(PROVIDED MATERIAL begins)

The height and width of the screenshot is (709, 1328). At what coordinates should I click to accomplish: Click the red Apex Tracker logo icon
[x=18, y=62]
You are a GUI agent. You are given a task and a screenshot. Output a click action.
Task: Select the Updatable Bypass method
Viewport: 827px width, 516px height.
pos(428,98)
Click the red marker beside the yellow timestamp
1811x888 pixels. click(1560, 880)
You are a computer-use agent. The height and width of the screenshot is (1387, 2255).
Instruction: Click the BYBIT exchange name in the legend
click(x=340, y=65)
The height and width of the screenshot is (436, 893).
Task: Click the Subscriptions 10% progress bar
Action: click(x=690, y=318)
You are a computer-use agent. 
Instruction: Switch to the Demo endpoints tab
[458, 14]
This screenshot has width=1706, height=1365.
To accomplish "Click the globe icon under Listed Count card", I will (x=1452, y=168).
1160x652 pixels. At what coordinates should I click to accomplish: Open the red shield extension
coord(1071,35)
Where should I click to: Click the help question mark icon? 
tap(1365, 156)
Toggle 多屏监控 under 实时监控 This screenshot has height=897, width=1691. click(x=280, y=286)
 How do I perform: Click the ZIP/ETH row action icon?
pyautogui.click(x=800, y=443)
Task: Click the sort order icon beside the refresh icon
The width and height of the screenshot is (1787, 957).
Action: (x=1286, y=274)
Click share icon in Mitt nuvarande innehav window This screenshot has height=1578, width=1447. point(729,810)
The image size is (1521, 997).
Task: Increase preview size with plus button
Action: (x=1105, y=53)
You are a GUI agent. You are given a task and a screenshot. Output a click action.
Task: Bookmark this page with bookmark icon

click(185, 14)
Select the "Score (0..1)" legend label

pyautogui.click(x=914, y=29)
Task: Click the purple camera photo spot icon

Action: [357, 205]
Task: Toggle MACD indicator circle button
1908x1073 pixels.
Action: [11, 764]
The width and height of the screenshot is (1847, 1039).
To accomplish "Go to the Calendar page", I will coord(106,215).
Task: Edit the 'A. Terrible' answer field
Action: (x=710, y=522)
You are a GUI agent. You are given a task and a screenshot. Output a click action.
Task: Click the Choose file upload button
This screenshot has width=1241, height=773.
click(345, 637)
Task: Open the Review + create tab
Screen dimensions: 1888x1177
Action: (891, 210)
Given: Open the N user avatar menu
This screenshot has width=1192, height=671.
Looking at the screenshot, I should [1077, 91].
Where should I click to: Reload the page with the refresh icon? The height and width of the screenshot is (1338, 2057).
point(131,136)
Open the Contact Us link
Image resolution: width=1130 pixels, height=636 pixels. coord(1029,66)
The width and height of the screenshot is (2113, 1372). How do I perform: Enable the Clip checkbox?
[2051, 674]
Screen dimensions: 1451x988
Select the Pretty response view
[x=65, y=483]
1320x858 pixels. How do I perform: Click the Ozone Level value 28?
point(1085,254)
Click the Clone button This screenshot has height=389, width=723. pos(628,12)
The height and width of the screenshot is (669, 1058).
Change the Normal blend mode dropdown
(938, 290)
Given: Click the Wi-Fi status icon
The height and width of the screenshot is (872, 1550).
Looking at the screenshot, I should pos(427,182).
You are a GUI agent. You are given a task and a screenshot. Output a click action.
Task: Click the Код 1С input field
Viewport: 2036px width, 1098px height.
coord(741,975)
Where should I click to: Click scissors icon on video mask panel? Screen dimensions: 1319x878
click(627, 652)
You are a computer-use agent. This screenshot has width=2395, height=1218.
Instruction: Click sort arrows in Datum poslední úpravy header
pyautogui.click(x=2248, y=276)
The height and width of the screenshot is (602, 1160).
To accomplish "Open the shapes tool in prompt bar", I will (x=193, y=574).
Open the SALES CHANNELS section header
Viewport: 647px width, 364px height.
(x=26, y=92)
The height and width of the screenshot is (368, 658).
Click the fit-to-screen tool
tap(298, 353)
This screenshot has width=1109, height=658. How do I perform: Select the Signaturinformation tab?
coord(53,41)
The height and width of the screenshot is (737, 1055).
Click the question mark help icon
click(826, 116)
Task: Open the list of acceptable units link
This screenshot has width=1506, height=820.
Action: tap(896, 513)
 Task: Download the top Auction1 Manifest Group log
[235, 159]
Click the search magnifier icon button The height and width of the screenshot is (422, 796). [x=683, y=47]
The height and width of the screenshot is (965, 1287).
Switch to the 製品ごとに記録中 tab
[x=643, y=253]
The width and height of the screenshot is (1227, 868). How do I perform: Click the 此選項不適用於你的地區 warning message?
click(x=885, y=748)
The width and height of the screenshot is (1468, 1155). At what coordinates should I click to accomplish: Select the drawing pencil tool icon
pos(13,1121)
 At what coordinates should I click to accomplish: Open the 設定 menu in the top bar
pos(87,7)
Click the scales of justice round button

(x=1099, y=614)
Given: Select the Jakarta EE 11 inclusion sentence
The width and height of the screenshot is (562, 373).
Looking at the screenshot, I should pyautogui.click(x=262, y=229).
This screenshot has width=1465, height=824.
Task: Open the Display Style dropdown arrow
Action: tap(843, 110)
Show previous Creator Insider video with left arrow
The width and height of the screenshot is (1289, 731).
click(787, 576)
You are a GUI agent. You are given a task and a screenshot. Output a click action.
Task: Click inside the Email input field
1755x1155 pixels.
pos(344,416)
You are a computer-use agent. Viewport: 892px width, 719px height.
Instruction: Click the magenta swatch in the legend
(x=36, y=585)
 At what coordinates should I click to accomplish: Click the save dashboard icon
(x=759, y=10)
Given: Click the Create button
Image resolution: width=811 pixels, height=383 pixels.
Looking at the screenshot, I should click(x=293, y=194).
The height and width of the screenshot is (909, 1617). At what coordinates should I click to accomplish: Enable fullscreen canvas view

(PROVIDED MATERIAL ends)

### YOUR INSTRUCTIONS
Using the entries above, please restate each one word for word.

### SOLUTION
The height and width of the screenshot is (709, 1328). At what coordinates should I click to accomplish: Click the red Apex Tracker logo icon
[x=18, y=62]
You are a GUI agent. You are given a task and a screenshot. Output a click action.
Task: Select the Updatable Bypass method
Viewport: 827px width, 516px height.
pos(428,98)
Click the red marker beside the yellow timestamp
1811x888 pixels. click(1560, 880)
You are a computer-use agent. The height and width of the screenshot is (1387, 2255).
Instruction: Click the BYBIT exchange name in the legend
click(x=340, y=65)
The height and width of the screenshot is (436, 893).
Task: Click the Subscriptions 10% progress bar
Action: click(x=690, y=318)
You are a computer-use agent. 
Instruction: Switch to the Demo endpoints tab
[458, 14]
This screenshot has width=1706, height=1365.
To accomplish "Click the globe icon under Listed Count card", I will (x=1452, y=168).
1160x652 pixels. At what coordinates should I click to accomplish: Open the red shield extension
coord(1071,35)
Where should I click to: Click the help question mark icon? 
tap(1365, 156)
Toggle 多屏监控 under 实时监控 This screenshot has height=897, width=1691. click(x=280, y=286)
 How do I perform: Click the ZIP/ETH row action icon?
pyautogui.click(x=800, y=443)
Task: Click the sort order icon beside the refresh icon
The width and height of the screenshot is (1787, 957).
Action: (x=1286, y=274)
Click share icon in Mitt nuvarande innehav window This screenshot has height=1578, width=1447. point(729,810)
The image size is (1521, 997).
Task: Increase preview size with plus button
Action: (x=1105, y=53)
You are a GUI agent. You are given a task and a screenshot. Output a click action.
Task: Bookmark this page with bookmark icon

click(185, 14)
Select the "Score (0..1)" legend label

pyautogui.click(x=914, y=29)
Task: Click the purple camera photo spot icon

Action: [357, 205]
Task: Toggle MACD indicator circle button
1908x1073 pixels.
Action: [11, 764]
The width and height of the screenshot is (1847, 1039).
To accomplish "Go to the Calendar page", I will coord(106,215).
Task: Edit the 'A. Terrible' answer field
Action: (x=710, y=522)
You are a GUI agent. You are given a task and a screenshot. Output a click action.
Task: Click the Choose file upload button
This screenshot has width=1241, height=773.
click(345, 637)
Task: Open the Review + create tab
Screen dimensions: 1888x1177
Action: (891, 210)
Given: Open the N user avatar menu
This screenshot has width=1192, height=671.
Looking at the screenshot, I should [1077, 91].
Where should I click to: Reload the page with the refresh icon? The height and width of the screenshot is (1338, 2057).
point(131,136)
Open the Contact Us link
Image resolution: width=1130 pixels, height=636 pixels. coord(1029,66)
The width and height of the screenshot is (2113, 1372). How do I perform: Enable the Clip checkbox?
[2051, 674]
Screen dimensions: 1451x988
Select the Pretty response view
[x=65, y=483]
1320x858 pixels. How do I perform: Click the Ozone Level value 28?
point(1085,254)
Click the Clone button This screenshot has height=389, width=723. pos(628,12)
The height and width of the screenshot is (669, 1058).
Change the Normal blend mode dropdown
(938, 290)
Given: Click the Wi-Fi status icon
The height and width of the screenshot is (872, 1550).
Looking at the screenshot, I should pos(427,182).
You are a GUI agent. You are given a task and a screenshot. Output a click action.
Task: Click the Код 1С input field
Viewport: 2036px width, 1098px height.
coord(741,975)
Where should I click to: Click scissors icon on video mask panel? Screen dimensions: 1319x878
click(627, 652)
You are a computer-use agent. This screenshot has width=2395, height=1218.
Instruction: Click sort arrows in Datum poslední úpravy header
pyautogui.click(x=2248, y=276)
The height and width of the screenshot is (602, 1160).
To accomplish "Open the shapes tool in prompt bar", I will (x=193, y=574).
Open the SALES CHANNELS section header
Viewport: 647px width, 364px height.
(x=26, y=92)
The height and width of the screenshot is (368, 658).
Click the fit-to-screen tool
tap(298, 353)
This screenshot has width=1109, height=658. How do I perform: Select the Signaturinformation tab?
coord(53,41)
The height and width of the screenshot is (737, 1055).
Click the question mark help icon
click(826, 116)
Task: Open the list of acceptable units link
This screenshot has width=1506, height=820.
Action: tap(896, 513)
 Task: Download the top Auction1 Manifest Group log
[235, 159]
Click the search magnifier icon button The height and width of the screenshot is (422, 796). [x=683, y=47]
The height and width of the screenshot is (965, 1287).
Switch to the 製品ごとに記録中 tab
[x=643, y=253]
The width and height of the screenshot is (1227, 868). How do I perform: Click the 此選項不適用於你的地區 warning message?
click(x=885, y=748)
The width and height of the screenshot is (1468, 1155). At what coordinates should I click to accomplish: Select the drawing pencil tool icon
pos(13,1121)
 At what coordinates should I click to accomplish: Open the 設定 menu in the top bar
pos(87,7)
Click the scales of justice round button

(x=1099, y=614)
Given: Select the Jakarta EE 11 inclusion sentence
The width and height of the screenshot is (562, 373).
Looking at the screenshot, I should pyautogui.click(x=262, y=229).
This screenshot has width=1465, height=824.
Task: Open the Display Style dropdown arrow
Action: tap(843, 110)
Show previous Creator Insider video with left arrow
The width and height of the screenshot is (1289, 731).
click(787, 576)
You are a GUI agent. You are given a task and a screenshot. Output a click action.
Task: Click inside the Email input field
1755x1155 pixels.
pos(344,416)
You are a computer-use agent. Viewport: 892px width, 719px height.
Instruction: Click the magenta swatch in the legend
(x=36, y=585)
 At what coordinates should I click to accomplish: Click the save dashboard icon
(x=759, y=10)
Given: Click the Create button
Image resolution: width=811 pixels, height=383 pixels.
Looking at the screenshot, I should click(x=293, y=194).
The height and width of the screenshot is (909, 1617). At what coordinates should I click to accomplish: Enable fullscreen canvas view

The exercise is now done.